This European Commission’s third progress report on the reduction of non-performing loans (NPLs) shows that NPLs in the European banking sector have declined further as a result of continuing economic growth and pro-active measures such as sales of NPL portfolios.
It furthermore explores the potential set-up of a European NPL transaction platform, where banks and investors could trade NPLs and NPL portfolios.
In the current economic and financial context, the European Union should seize the opportunity to reinforce the Economic and Monetary Union. In line with the Commission’s roadmap of 6 December 2017 for deepening the Economic and Monetary Union, and corresponding to the Leaders’ Agenda, completing the Banking Union remains one of the Union’s key policy objectives. Completing the Banking Union will further reinforce trust in the banking sector and more widely in the Economic and Monetary Union. This will boost the Economic and Monetary Union’s resilience to adverse shocks by enabling more private risk sharing across borders.
This Communication is a contribution to the European Council and the Euro Summit in inclusive format of 27 EU Member States in December, which will discuss progress in reinforcing the European Stability Mechanism and completing the Banking Union, including further steps towards a European Deposit Insurance Scheme, in line with the statement of the June Euro Summit in inclusive format. This progress should take place in parallel to progress in risk reduction.
As the Commission emphasised in its Communication of 11 October 2017, the Banking Union should be completed by achieving risk reduction and risk sharing in parallel, based on the Council Roadmap of June 2016. Risk reduction and risk sharing complement and reinforce each other. Progress in the various domains, including agreement on the backstop to the single resolution fund and a European Deposit Insurance Scheme, should therefore take place in parallel.

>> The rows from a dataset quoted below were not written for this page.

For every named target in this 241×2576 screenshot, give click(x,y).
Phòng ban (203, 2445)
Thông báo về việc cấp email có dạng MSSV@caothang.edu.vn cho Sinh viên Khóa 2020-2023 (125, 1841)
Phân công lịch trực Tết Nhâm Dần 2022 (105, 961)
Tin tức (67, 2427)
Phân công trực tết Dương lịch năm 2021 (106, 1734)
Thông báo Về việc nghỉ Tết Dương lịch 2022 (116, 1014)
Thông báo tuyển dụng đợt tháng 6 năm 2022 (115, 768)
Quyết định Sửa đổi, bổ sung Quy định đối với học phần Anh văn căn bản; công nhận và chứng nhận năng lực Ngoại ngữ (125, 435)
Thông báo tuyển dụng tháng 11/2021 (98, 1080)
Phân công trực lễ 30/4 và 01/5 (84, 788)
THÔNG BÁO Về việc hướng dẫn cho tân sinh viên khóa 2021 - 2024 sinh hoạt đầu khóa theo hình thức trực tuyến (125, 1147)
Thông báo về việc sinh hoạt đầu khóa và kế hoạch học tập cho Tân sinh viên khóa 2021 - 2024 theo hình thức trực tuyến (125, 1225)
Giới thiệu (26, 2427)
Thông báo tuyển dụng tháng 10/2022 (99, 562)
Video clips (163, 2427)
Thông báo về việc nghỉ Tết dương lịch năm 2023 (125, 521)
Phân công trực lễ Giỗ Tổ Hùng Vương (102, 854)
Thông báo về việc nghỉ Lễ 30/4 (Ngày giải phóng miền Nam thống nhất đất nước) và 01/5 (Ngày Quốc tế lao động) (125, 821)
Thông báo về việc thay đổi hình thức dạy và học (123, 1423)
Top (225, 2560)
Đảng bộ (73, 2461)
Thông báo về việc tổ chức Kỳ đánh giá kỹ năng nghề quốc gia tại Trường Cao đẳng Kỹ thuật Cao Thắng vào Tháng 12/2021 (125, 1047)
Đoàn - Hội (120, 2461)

One of the key areas for reducing risk in the European banking sector is the further decline of non-performing loans (NPLs). The financial crisis and subsequent recessions led to more widespread inability of borrowers to pay back their loans, as more people and companies faced continued payment difficulties and even bankruptcy. This was particularly so in Member States that faced long or deep recessions. Consequently, many banks saw a build-up of NPLs on their books. High NPL ratios remain an important challenge, for some Member States in particular. High stocks of NPLs can weigh on banks’ performance. First, NPLs generate less income for a bank than performing loans and thus reduce its profitability, and may cause losses that reduce the bank’s capital. Second, NPLs tie up significant amounts of a bank’s resources, both human and financial. This reduces the bank’s capacity to lend, including to small and medium-sized enterprises. In turn, this negative effect in terms of credit supply also reduces the capacity of businesses to invest, hence creating a tangible effect on the real economy.
In order to reduce the high NPL stocks, the Union agreed on a comprehensive set of measures outlined in the “Action Plan to Tackle NPLs in Europe”, which is currently being implemented. In response to this need and going beyond the 2016 Council Roadmap, the Commission presented a dedicated and comprehensive package of measures in March 2018 to further reduce NPLs. The Council also agreed to revert to the issue of NPLs on a regular basis and to assess the progress made on the basis of a stocktake by the Commission. This Communication is the Commission’s third such progress report in response to the Council’s expectation. It is complementary to the Progress Report on the Capital Markets Union, also adopted today.